* _ASSIGNMENT_:
The span to repeat in the listing below runs from the line containing "Click the checkmark beside 'Giving" to the line containing "Click the 分享", inclusive. Repeat it exactly, and only it.

* _SOURCE INFORMATION_:
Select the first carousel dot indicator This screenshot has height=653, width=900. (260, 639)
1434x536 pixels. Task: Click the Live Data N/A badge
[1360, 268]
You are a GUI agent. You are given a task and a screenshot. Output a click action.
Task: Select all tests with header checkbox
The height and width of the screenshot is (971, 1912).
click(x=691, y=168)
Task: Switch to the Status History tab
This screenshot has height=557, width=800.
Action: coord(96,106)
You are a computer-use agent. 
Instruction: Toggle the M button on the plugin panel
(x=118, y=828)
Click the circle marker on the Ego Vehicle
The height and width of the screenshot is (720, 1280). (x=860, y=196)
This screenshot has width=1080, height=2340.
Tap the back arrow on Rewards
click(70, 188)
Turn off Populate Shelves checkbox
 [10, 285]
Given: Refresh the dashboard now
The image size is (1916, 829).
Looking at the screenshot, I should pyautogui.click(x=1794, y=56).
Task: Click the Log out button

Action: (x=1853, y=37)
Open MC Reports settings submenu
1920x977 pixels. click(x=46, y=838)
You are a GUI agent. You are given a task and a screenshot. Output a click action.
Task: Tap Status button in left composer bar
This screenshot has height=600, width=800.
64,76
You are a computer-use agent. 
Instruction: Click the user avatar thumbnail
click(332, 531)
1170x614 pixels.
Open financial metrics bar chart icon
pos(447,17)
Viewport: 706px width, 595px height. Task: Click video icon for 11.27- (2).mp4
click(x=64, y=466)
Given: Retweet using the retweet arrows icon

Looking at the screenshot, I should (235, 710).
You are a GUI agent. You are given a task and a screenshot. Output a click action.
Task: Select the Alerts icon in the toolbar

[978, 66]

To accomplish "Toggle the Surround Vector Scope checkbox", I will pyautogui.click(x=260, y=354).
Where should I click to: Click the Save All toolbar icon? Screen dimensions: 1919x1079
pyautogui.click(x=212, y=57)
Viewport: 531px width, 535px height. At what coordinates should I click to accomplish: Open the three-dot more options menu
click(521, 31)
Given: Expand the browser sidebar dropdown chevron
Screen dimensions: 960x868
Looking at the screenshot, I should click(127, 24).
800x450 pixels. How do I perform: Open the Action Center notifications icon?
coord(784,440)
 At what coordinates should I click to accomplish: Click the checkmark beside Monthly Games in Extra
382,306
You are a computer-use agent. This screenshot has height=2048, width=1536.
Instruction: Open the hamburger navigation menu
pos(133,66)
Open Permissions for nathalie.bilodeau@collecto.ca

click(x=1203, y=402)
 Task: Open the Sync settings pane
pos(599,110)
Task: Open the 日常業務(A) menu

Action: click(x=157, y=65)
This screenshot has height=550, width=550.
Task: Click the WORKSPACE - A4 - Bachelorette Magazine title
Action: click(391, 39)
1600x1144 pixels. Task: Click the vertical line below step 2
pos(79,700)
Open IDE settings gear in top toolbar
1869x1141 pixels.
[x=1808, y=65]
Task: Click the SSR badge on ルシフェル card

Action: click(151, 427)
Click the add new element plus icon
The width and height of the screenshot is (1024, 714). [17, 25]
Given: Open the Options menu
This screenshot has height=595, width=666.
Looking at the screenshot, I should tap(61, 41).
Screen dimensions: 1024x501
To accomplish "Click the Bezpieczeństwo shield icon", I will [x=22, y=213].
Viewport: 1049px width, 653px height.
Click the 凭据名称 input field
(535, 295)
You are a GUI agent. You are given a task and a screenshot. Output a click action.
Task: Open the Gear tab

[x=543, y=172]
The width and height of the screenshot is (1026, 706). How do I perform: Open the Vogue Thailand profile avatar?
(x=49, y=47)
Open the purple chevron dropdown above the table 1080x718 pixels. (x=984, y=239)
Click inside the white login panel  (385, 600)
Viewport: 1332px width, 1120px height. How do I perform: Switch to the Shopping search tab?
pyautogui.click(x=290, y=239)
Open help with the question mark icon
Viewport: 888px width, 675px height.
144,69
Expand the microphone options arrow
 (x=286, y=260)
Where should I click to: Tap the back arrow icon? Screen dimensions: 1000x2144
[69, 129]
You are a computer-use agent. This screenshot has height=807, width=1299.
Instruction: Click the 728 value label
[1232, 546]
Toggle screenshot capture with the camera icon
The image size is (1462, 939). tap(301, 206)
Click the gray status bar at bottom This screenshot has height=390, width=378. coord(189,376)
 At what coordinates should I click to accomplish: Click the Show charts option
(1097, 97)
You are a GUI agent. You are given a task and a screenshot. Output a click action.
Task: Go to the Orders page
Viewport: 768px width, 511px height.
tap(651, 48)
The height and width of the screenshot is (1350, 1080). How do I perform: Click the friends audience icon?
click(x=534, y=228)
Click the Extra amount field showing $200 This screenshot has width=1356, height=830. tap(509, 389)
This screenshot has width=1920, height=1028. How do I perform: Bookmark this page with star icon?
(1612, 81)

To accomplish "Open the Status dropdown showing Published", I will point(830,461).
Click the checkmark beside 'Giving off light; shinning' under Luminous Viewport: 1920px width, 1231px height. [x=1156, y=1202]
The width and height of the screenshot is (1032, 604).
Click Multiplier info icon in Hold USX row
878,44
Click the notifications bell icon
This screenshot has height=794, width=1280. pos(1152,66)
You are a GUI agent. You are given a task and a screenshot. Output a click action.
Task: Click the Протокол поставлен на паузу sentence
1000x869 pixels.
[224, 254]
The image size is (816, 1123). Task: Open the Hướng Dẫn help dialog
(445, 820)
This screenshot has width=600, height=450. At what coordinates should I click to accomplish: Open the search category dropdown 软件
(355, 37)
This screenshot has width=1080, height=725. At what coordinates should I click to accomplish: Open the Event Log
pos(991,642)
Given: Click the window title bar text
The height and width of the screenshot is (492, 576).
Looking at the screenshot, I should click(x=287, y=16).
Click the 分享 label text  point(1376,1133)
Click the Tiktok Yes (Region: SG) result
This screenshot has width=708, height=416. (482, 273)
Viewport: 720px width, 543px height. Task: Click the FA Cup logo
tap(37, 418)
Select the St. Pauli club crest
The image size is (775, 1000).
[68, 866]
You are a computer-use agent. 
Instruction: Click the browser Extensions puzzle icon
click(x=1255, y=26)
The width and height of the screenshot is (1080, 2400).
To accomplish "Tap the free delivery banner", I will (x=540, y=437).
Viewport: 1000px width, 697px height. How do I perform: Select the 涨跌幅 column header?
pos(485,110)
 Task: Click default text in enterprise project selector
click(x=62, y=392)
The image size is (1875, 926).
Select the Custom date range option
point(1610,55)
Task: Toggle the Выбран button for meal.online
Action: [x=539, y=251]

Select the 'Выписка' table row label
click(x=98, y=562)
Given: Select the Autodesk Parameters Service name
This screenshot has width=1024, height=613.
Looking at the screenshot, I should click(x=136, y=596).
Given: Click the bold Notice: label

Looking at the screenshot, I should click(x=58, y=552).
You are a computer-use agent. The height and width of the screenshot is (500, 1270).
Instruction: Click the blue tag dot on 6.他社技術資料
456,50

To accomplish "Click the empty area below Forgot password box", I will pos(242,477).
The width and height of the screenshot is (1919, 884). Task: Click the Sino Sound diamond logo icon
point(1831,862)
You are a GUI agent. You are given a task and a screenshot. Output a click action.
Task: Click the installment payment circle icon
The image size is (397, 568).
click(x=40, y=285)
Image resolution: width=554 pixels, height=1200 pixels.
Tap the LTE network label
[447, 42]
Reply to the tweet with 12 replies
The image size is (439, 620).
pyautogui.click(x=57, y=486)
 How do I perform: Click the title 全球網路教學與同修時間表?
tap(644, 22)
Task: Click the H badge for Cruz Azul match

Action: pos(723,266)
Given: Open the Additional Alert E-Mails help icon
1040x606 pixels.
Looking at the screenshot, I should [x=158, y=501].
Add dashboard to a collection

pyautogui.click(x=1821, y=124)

* _COMPLETED EXERCISE_:
Click the checkmark beside 'Giving off light; shinning' under Luminous Viewport: 1920px width, 1231px height. [x=1156, y=1202]
The width and height of the screenshot is (1032, 604).
Click Multiplier info icon in Hold USX row
878,44
Click the notifications bell icon
This screenshot has height=794, width=1280. pos(1152,66)
You are a GUI agent. You are given a task and a screenshot. Output a click action.
Task: Click the Протокол поставлен на паузу sentence
1000x869 pixels.
[224, 254]
The image size is (816, 1123). Task: Open the Hướng Dẫn help dialog
(445, 820)
This screenshot has width=600, height=450. At what coordinates should I click to accomplish: Open the search category dropdown 软件
(355, 37)
This screenshot has width=1080, height=725. At what coordinates should I click to accomplish: Open the Event Log
pos(991,642)
Given: Click the window title bar text
The height and width of the screenshot is (492, 576).
Looking at the screenshot, I should click(x=287, y=16).
Click the 分享 label text  point(1376,1133)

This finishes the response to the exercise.